Hi, my statistic is bad. I got two datasets
cell count fold change depending on the knocked-out gene (quantile normalized)
Model GeneA_KO GeneB_KO GeneC_KO
ModelM 0.075638312 -0.870157286 -2.009107843
ModelO -0.162841966 -0.359008725 -0.826469109
ModelS -0.1107031 -0.990406888 -1.118059869
ModelA -0.457154616 -0.120656982 -0.23181682
ModelI -0.505815194 -1.414276318 -0.875524634
presence (1) or absence (0) of a set of known cancer driver mutations
Mutation ModelM ModelO ModelS ModelA ModelI
Gene1_mut 0 0 0 0 0
Gene2_mut 0 0 0 0 0
Gene3_mut 0 0 0 0 0
Gene4_mut 1 1 1 1 1
how do i figure out, for each gene-mutation pair, whether the presence of that variant is associated to a change in the outcome of the CRISPR knock-out experiment for that gene, across all cell lines?

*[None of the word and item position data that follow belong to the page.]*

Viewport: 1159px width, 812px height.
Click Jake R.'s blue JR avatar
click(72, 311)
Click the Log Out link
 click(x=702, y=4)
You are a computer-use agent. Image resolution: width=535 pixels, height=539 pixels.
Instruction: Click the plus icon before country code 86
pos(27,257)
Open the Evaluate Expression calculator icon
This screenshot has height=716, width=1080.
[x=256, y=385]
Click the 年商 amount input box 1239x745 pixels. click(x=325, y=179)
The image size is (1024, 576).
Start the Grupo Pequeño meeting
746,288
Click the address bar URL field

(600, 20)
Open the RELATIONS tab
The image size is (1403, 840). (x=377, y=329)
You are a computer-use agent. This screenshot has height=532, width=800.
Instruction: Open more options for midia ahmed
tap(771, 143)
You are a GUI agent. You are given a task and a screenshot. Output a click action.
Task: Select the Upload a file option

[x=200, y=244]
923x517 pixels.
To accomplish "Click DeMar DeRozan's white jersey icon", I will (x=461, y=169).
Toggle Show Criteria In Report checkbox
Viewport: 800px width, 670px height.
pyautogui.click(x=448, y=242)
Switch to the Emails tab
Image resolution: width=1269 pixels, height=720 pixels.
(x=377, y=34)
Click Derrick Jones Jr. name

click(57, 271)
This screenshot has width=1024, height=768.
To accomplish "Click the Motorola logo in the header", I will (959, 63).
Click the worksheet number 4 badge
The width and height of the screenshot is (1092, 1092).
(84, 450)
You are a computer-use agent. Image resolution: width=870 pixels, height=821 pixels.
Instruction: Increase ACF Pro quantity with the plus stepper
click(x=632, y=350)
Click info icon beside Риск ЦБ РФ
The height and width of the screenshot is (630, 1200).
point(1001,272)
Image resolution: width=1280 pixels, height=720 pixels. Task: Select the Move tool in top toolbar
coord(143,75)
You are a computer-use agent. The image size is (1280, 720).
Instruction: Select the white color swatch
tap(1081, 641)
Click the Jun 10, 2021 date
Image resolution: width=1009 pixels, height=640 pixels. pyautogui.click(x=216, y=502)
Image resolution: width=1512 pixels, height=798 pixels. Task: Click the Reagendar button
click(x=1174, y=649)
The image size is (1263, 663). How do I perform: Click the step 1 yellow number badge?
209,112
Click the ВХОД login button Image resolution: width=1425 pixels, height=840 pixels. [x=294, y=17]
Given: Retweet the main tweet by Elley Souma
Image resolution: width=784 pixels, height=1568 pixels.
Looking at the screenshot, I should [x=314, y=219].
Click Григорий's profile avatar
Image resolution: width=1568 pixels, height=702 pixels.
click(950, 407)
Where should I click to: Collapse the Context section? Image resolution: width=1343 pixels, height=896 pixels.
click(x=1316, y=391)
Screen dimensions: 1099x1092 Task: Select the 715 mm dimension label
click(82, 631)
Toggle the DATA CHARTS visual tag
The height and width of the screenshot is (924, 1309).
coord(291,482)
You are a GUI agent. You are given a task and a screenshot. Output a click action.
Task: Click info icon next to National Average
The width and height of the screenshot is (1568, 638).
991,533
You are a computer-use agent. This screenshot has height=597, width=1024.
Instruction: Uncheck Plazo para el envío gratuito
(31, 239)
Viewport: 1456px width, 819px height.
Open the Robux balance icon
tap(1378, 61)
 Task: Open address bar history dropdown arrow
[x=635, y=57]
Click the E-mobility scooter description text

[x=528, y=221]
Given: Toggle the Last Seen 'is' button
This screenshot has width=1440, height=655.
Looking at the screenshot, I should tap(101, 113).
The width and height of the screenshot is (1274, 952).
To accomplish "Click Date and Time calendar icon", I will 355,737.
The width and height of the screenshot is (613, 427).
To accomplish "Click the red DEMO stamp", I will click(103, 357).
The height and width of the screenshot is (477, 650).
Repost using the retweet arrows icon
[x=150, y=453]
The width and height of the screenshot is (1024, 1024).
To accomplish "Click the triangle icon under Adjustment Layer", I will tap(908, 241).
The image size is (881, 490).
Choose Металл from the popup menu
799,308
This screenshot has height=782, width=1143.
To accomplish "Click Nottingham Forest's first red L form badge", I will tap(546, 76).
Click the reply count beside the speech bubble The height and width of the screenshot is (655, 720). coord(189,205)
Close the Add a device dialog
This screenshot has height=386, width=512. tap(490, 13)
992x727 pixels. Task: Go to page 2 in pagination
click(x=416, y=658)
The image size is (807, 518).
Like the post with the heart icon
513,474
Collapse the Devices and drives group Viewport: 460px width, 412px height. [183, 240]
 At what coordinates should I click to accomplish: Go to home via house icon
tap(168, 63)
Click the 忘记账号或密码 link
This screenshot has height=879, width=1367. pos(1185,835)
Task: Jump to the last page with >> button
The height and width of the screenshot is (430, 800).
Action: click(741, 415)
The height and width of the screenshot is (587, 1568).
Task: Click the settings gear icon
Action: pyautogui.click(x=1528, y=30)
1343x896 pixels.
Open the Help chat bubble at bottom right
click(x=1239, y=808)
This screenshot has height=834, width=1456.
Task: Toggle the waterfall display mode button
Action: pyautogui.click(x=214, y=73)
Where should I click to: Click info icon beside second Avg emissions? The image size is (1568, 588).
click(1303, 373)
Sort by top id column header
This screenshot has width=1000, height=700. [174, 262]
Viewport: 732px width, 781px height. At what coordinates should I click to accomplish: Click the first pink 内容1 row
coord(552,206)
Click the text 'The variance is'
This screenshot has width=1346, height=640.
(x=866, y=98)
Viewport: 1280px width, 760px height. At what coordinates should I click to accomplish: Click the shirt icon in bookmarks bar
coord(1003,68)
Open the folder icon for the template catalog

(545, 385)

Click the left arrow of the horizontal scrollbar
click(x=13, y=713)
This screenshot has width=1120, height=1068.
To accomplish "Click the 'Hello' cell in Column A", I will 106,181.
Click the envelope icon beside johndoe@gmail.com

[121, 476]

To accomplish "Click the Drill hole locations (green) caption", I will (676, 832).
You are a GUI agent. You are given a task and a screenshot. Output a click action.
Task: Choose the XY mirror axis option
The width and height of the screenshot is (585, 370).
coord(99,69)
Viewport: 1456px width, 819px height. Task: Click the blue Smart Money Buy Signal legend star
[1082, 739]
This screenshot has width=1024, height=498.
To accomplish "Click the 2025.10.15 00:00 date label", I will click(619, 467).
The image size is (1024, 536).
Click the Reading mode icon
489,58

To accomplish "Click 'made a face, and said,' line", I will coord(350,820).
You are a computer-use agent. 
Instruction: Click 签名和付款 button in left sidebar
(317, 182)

Edit: or is there any tool in python that does this kind of analysis?
Thanks Daniel for your reply
I found Point-biserial correlation which is a way to get the correlation between categorical variables and continuous variable, similar to Pearson correlation.
The x could be mutation 0/1 I'm not quite sure about the y either I should average the cell count fold change?